– Writing the Next Chapter for Hyperledger by Daniela Barbosa, Executive Director at Hyperledger and General Manager, Blockchain, Healthcare and Identity for the Linux Foundation
– Hyperledger is almost six years old, but who’s counting by Robert Palatnick, Managing Director and Global Head of Technology Research and Innovation, DTCC, and Chair of the Hyperledger Governing Board
Today, I’m very pleased to announce that I’m passing the Hyperledger baton to Daniela Barbosa. Daniela has co-led the project with me for four years, working closely with not only each of our sponsoring members but also the TSC and most core maintainers, all of the SIG chairs and volunteers, and pretty much everyone else in the enterprise blockchain world. She knows perhaps better than anyone else on the planet the potential in (and the challenges to) the use of blockchain and distributed ledger technologies in the enterprise. She is the perfect choice to take the executive director role and drive the next chapter of the Hyperledger story.
I jumped into Hyperledger in early 2016, not long after its founding and first code releases. I’d been following the crypto and blockchain space for a few years with a profound sense that something was missing. I felt certain there had to be a way to achieve the vision of a shared system of record, governed by consensus and programmable logic, that enables parties who don’t totally trust each other to be able to trust in the system – without requiring massive energy consumption and financial speculation as the underlying driver. The crisis of trust in governance institutions was well underway in 2016 and has accelerated since. Meanwhile, the Internet has only become more centralized, so much so it’s sometimes hard for most technologists to even understand what a distributed system looks like or why it should exist. It is just too easy to have someone “trusted” run a big central database – ignoring the huge and inevitable business, political, and social costs that come from being required to trust a central system. These costs become clearer every day.
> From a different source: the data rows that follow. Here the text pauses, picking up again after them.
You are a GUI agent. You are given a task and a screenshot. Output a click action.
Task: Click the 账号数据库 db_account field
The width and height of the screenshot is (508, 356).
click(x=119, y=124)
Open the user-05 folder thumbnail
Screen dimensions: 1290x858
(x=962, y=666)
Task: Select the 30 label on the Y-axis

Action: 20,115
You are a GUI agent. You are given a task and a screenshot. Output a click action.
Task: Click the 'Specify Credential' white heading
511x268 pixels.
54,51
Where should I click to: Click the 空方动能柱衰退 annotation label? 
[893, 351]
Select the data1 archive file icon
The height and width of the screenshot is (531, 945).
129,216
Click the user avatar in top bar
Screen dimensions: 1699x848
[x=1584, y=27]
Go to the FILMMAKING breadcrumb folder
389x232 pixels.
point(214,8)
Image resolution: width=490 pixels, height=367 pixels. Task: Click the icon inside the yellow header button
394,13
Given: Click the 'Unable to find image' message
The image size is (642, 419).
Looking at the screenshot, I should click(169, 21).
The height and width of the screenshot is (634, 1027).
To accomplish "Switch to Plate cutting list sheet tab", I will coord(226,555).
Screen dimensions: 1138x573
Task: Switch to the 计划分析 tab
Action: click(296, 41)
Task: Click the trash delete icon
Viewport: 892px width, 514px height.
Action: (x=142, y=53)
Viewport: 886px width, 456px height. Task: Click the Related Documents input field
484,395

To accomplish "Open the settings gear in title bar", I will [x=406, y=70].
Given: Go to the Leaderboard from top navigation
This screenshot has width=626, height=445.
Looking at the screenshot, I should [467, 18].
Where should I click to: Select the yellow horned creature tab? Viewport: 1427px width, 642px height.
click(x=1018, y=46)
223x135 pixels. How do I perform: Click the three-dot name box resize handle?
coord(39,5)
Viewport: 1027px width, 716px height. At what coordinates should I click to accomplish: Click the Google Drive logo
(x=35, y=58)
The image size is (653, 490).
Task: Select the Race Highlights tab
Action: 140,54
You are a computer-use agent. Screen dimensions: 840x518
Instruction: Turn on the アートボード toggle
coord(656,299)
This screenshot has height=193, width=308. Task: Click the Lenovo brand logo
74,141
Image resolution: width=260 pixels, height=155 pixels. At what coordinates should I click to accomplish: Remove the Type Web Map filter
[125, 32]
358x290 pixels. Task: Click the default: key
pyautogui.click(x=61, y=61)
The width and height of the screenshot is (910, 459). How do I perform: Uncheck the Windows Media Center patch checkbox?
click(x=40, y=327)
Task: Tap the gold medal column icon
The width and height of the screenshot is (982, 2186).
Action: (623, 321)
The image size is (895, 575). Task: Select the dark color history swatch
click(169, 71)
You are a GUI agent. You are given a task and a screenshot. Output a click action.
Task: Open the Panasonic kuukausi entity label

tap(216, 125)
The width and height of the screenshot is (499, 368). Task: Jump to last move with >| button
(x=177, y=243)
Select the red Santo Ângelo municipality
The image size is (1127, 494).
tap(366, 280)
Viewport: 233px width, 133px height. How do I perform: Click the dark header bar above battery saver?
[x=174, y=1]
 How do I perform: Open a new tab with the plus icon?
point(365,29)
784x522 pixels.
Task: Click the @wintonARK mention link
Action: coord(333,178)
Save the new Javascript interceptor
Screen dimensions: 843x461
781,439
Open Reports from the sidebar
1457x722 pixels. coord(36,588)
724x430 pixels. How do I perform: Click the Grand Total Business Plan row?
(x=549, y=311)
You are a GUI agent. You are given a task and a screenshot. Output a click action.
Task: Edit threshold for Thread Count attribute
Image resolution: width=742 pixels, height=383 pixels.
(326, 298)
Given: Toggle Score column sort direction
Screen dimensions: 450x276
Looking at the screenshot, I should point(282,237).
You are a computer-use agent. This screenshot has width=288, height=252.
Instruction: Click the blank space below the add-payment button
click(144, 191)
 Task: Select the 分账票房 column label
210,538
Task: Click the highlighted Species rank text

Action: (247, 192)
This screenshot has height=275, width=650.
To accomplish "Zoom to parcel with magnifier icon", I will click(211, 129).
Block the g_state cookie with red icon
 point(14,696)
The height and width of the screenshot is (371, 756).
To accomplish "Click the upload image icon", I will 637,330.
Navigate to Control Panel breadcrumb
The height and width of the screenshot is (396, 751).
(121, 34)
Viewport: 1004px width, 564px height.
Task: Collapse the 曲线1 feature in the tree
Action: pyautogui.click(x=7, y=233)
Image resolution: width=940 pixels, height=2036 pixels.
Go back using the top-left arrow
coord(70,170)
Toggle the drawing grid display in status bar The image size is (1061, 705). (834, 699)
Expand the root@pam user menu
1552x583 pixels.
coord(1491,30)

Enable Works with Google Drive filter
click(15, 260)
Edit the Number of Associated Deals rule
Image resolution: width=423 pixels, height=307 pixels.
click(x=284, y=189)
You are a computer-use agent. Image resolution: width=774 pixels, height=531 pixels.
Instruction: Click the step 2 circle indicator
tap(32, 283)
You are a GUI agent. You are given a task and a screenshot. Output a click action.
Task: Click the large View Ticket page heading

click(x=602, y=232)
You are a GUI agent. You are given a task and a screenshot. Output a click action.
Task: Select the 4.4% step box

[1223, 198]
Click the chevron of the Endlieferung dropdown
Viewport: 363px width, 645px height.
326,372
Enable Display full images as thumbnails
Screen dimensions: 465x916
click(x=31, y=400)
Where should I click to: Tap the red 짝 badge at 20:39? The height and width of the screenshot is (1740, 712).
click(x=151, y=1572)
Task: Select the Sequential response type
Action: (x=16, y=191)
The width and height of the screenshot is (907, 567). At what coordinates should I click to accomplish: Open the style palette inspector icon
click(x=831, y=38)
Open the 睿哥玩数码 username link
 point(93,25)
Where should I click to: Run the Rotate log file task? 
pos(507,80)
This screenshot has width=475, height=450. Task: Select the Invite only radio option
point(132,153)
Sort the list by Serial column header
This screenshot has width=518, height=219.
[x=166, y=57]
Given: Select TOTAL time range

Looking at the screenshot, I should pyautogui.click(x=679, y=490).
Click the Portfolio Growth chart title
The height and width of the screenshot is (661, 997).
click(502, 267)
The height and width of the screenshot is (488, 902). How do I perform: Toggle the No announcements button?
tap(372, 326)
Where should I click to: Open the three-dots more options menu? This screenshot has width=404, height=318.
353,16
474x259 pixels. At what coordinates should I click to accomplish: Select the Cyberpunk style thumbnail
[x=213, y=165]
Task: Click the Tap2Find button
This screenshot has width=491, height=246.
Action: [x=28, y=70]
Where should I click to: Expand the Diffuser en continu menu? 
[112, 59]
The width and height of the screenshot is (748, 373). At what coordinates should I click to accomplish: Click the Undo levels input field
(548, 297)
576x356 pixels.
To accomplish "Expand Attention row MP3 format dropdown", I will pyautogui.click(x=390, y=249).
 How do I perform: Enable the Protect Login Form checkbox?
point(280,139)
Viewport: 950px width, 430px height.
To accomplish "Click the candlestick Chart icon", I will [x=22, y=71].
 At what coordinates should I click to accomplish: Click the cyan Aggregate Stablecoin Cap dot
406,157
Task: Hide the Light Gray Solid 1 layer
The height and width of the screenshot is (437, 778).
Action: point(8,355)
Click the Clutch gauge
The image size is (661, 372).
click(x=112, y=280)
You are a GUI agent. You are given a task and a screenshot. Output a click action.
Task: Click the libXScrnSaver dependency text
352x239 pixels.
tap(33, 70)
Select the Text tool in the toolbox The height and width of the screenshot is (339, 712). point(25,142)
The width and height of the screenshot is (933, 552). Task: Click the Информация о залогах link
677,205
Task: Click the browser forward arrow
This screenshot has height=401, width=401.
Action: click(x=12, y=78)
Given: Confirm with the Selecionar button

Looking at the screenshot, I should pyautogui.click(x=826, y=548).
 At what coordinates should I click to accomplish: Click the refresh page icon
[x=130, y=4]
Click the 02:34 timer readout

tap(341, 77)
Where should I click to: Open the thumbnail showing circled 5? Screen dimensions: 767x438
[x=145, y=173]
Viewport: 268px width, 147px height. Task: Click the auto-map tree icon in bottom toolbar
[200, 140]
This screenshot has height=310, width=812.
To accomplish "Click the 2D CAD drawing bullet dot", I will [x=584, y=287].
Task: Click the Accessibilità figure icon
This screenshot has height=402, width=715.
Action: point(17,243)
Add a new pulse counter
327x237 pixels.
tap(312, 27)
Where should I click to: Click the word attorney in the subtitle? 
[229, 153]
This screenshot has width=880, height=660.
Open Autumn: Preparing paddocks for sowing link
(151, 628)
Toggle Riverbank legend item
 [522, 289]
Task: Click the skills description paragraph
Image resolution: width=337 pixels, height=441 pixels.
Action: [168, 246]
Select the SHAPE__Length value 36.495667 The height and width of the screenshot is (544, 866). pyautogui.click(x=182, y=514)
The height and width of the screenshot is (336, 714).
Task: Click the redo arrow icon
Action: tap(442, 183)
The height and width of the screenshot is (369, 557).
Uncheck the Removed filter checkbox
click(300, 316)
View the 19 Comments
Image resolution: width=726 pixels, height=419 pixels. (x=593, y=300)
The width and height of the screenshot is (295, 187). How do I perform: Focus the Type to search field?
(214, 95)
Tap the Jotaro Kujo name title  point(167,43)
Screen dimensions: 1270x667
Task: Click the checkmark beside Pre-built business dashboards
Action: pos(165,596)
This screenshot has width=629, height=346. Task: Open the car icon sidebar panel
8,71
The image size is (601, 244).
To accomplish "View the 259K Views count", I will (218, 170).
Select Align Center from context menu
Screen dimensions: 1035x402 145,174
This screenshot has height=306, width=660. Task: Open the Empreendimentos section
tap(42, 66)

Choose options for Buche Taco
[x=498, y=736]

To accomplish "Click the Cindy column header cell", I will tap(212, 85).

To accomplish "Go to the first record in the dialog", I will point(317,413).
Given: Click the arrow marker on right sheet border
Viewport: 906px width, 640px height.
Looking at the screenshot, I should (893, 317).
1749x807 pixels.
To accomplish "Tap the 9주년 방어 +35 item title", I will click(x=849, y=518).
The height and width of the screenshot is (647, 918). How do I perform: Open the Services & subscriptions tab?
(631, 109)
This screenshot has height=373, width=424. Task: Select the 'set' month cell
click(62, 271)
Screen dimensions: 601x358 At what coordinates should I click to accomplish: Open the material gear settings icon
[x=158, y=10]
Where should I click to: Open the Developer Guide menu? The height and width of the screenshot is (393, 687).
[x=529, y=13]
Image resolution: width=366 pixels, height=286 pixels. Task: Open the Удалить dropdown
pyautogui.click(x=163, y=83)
In Hyperledger, I saw a community of developers taking new approaches that addressed many of these concerns, even while learning from – and eventually even connecting directly into – the innovation and good computer science taking place in the public ledger space. I saw developers passionate about using this technology to make markets more transparent and fair and auditable; to make supply chains more traceable (most of the Sustainable Development Goals can’t be achieved without that!); and soon after I joined, to pursue a very different approach to digital identity that is more distributed, human-rights-friendly, and relatable to end-users than the monstrous centralized-login approaches everywhere else.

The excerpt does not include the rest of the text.